Atteindre l’atelier de Malel est un périple, mais le résultat est à la hauteur de l’exercice. L’artiste de 67 ans a eu le temps de peindre. Dans cet espace qu’il a rempli de toiles, de pinceaux, de pastels et de photos, il s’est créé son monde à lui. Son monde de couleurs. Plusieurs centaines de tableaux s’entassent, s’empilent, se cachent ou se montrent timidement, d’un quart ou de moitié, à l’endroit ou à l’envers.

C’est ici que Malel peint ce en quoi il croit : la Bonne Nouvelle ! Avec des montagnes, des ruisseaux, des fleurs et des forêts, il tente de transmettre à celui qui regarde sa toile le message qu’il est aimé de Dieu. Son style très original laisse chacun imaginer et interpréter. Ses traits s’entrelacent, s’étirent, et se coupent. Les formes prennent vie, ou plutôt, laissent aux yeux qui les regardent le choix de leur donner vie. Comme une illusion d’optique, qui se met en mouvement quand on la regarde fixement.

Le temps qu’on n’enferme pas

« Avant de peindre, je me demande en quoi Jésus vit dans le sujet de mon tableau. Dans les yeux de quelqu’un, dans un paysage, il y a un lien avec celui qui calme la tempête. »
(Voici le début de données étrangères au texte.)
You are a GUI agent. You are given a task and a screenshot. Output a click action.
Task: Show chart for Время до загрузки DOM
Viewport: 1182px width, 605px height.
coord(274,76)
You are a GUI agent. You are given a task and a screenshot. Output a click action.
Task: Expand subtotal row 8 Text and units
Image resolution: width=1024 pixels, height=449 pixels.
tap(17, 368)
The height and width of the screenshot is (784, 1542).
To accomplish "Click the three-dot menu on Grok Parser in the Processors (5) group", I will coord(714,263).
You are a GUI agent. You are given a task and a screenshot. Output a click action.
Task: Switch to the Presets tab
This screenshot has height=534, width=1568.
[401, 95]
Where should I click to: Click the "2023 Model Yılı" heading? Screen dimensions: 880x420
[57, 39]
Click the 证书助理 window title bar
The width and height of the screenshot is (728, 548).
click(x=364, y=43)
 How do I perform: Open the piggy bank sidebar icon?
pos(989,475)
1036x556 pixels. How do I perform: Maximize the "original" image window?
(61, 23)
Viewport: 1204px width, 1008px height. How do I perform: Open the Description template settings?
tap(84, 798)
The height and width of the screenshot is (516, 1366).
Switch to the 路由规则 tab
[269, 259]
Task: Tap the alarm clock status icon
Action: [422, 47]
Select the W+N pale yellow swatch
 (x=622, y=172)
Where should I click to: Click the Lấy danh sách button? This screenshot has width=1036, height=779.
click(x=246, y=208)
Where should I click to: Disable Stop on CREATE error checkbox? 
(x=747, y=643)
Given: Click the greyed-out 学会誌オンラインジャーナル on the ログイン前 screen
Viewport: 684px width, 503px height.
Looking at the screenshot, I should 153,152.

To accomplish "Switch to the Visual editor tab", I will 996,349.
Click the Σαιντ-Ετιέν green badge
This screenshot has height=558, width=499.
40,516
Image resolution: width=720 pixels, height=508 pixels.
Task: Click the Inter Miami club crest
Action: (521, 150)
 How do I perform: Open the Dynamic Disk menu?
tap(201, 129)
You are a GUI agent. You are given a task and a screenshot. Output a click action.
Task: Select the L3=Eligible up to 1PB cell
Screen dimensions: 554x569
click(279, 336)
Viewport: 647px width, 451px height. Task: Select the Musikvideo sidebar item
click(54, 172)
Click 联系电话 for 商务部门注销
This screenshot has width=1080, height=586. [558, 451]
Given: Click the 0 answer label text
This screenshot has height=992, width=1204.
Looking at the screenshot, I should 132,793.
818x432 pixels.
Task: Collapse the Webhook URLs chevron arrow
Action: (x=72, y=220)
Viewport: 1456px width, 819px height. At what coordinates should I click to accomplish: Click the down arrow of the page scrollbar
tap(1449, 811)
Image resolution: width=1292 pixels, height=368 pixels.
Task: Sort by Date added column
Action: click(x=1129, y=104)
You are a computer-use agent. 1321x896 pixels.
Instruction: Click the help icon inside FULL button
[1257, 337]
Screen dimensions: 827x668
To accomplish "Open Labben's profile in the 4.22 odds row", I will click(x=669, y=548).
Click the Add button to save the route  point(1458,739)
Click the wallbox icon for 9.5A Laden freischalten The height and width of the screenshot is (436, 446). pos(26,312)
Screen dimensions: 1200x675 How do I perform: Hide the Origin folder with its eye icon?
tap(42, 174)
S’assoir face à son chevalet, et superposer ses notes de couleur sur une toile n’est pas le plus gros du travail de Malel. S’il peut peindre, c’est qu’il s’est d’abord rendu devant une montagne, au creux d’une vallée ou au pied du lit d’un enfant endormi. Là, il a essayé de ressentir la vie qui coule dans ce qu’il voyait.

De ce moment, il a tiré une esquisse, des traits qui courent et se croisent, des ombres et des blancs purs. Ensuite seulement il ajoute la couleur. A l’aquarelle ou à l’huile sur toile, au pastel ou au crayon. Les couleurs se mélangent sur son plan de travail. Elle s’unissent et créent de nouvelles teintes.

Dans l’atelier de Malel, le pinceau court, mais l’esprit se fixe. « Je suis fasciné par le temps qu’on n’enferme pas. Je peins le mouvement. » L’eau est très présente dans les toiles de l’artiste. Il en aime le sens : « elle fait grandir, elle est sans cesse en mouvement, c’est l’eau du baptême, un parallèle avec l’Esprit Saint, qui n’a pas de fixité. »

Effectivement, parmi les centaines de toiles qui sont entreposées dans son atelier, aucune ne représente un objet. « J’ai envie de dire aux gens ‘ne t’arrête pas !’ donc je ne peins pas des chaises », conclut-il.

Devant nos yeux, il attrape un pinceau et complète une peinture à l’huile. Sa main court des couleurs à la toile, aplatit, mélange, presque frénétiquement, sans savoir exactement où cela finira. « Quand je commence, je ne sais pas trop où je vais », ajoute Malel avec sérieux. Pourtant, le résultat est toujours concret. S’y ajoute une touche de poésie qui laisse au spectateur la liberté de trouver le sens qu’il souhaite à ce qu’il contemple, pour peu qu’il s’en donne les moyens.

L’invisible par le visible

Malel est touché par les visiteurs immobiles devant Les Nymphéas de Monet au Musée de l’Orangerie, ou ces rectangles qui se mélangent dans les œuvres de Mark Rothko.

Il se réjouit qu’encore aujourd’hui, malgré l’hyperactivité du monde, des gens arrivent à s’arrêter devant une peinture, qui ne bouge pas : « il est difficile de parler de l’invisible avec des choses visibles. Je veux parler de Dieu dans mes œuvres, mais pour le voir, il faut être disponible, accepter le cœur à cœur. »

Ce cœur à cœur, Malel a essayé de le faire vivre à tous avec sa peinture de huit par huit mètres intitulée « La Rencontre ». On y voit un jeune homme qui nous regarde, et son cœur irradie de lumière la moitié du tableau. « Il nous dit ‘viens à moi, je t’aime. Donne-moi ton fardeau et n’aie pas peur’, c’est ça la bonne nouvelle ! » Chez Malel, Dieu est fait de mille couleurs.